«El sector debería trabajar en red, pero no hay implicación»

Cristina Abelleira CARBALLO / LA VOZ

FIRMAS

La doctora en sociología llama la atención sobre las debilidades del turismo en la Costa da Morte

17 jul 2012 . Actualizado a las 07:00 h.

María José Andrade Suárez (Carballo, 1980) consiguió el doctorado en sociología por la Universidade da Coruña con la tesis La imagen del destino turístico. Imagen percibida del turismo rural en Galicia (2010). Trabaja como profesora interina en la UDC, y ha dirigido el curso de verano A evolución do turismo no marco da sociedade global: retos para a súa planificación e xestión, celebrado la semana pasada en el Fórum Carballo.

-¿Puede hacerse ya un balance de la experiencia?

-En primer lugar, creo que la valoración que merece el curso es sumamente positiva, en el sentido de que hubo mucha participación, los ponentes no defraudaron en ninguno de los sentidos, y además que se trató de aportar un punto de vista interdisciplinar: había académicos, técnicos, emprendedores, gente de la Administración pública... Casi todas las intervenciones de los ponentes se orientaron al desarrollo turístico de esta zona, y se concluyó, entre otras cosas, que todavía no se han puesto en valor los recursos maravillosos de los que disponen tanto Carballo como Bergantiños y la Costa da Morte, donde está todo sin desarrollar y sin poner en valor. El aspecto negativo fue la escasa presencia del sector profesional, pese a que estaban invitados.

-Llama la atención el hecho de que los profesionales no se interesen por estos temas.

-No hubo absolutamente nadie, excepto Manuel Pan, de APTCM, y tampoco técnicos de turismo de los concellos, salvo la de Carballo, que me ayudó mucho, cuando debería haber una cooperación entre sociedad civil, empresarios y Administración pública.

-¿Cómo ha sido la respuesta de la Administración?

-Se agradece enormemente la disposición del Concello de Carballo por el apoyo que nos ha ofrecido desde el primer momento, la colaboración en la organización del curso y haber puesto a nuestra disposición las magníficas instalaciones del Fórum, que han servido de escaparate para el debate sobre el desarrollo turístico de la zona, que ha sido muy productivo. En la valoración del curso, y en una escala de uno al siete, en todos los ítems lo han puntuado entre seis y siete. La gente quiere repetir y se trata también, de hecho, de dejar ahí la posibilidad. El objetivo es consolidar este curso de verano, que ya va por la segunda edición.

-Antes comentaba que los recursos de la Costa da Morte están sin explotar. ¿Como cree que deberían explotarse?

-En el curso, por ejemplo, se hizo mención a la posibilidad de que Carballo incluso puede ser una villa termal, porque hay muchos recursos sin explotar, ya no solo el balneario, sino que hay multitud de puntos de referencia, sobre todo hacia la zona de Baldaio, de fuentes, termas y demás.
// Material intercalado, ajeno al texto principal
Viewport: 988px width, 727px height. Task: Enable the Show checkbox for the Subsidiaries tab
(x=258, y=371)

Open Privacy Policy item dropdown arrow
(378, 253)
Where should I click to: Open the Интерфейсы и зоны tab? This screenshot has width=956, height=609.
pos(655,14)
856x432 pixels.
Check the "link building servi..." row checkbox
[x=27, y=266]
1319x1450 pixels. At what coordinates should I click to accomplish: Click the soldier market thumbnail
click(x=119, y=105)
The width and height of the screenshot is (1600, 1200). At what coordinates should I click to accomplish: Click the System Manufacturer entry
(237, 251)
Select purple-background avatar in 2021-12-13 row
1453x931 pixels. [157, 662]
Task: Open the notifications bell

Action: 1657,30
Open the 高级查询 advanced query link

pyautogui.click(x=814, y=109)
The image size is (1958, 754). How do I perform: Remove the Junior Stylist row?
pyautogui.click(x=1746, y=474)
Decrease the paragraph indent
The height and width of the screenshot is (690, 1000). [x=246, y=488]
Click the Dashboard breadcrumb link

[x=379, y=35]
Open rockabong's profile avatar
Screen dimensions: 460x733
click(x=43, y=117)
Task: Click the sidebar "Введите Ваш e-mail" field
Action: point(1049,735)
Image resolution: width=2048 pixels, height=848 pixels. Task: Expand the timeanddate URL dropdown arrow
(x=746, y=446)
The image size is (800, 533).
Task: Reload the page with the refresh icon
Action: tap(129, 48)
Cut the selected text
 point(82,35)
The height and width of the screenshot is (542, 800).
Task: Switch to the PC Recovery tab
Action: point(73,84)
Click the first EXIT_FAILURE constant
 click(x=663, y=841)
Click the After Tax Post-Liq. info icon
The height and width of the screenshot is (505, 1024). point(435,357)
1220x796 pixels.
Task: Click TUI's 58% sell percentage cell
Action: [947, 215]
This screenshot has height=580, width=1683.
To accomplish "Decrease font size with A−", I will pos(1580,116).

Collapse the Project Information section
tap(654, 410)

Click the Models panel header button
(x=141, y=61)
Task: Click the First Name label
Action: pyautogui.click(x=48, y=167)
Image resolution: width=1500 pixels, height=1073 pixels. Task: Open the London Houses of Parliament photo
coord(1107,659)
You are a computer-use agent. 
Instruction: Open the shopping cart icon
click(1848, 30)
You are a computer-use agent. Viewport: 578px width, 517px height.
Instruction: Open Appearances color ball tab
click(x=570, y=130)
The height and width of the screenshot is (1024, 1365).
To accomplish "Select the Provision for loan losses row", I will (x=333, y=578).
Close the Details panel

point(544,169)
Esa es una vía. También hay que aprovechar los recursos costeros, el paisaje... Incluso el clima puede ser un punto a favor, porque esto no está masificado y hay gente que está cansada del calor y que puede venir aquí. Es decir, fundamentalmente, paisaje, gastronomía y yo añadiría los recursos hídricos, tanto termalismo como el mar.

-También se habló en el curso de la conveniencia de contar con un ente gestor del turismo.

-Ya no es solo conveniente, sino necesaria, la movilización de ese capital social, que además que luche por sus intereses, que se movilice realmente. Hay muchas asociaciones, pero algunas ni siguiera están presididas o en la junta directiva no hay gente implicada en el sector. Cuando acuden a las reuniones se dedican a pedir para sí, y no a luchar en común. El sector turístico debería trabajar en red, como vimos en algunos ejemplos que se pusieron, pero falta implicación. Y se habló también de la necesidad de emprendedores, sobre todo gente joven y sobradamente preparada, que, aunque es un tópico, que emprendan. El turismo puede ser un motor de desarrollo de la zona, y eso lo vamos a ver. En resumen, disponemos de atractivos recursos pero no disponemos ni de oferta de alojamiento ni de ocio complementario, y eso es una debilidad y una amenaza de cara a la competencia con otras zonas cercanas que sí disponen de esa oferta.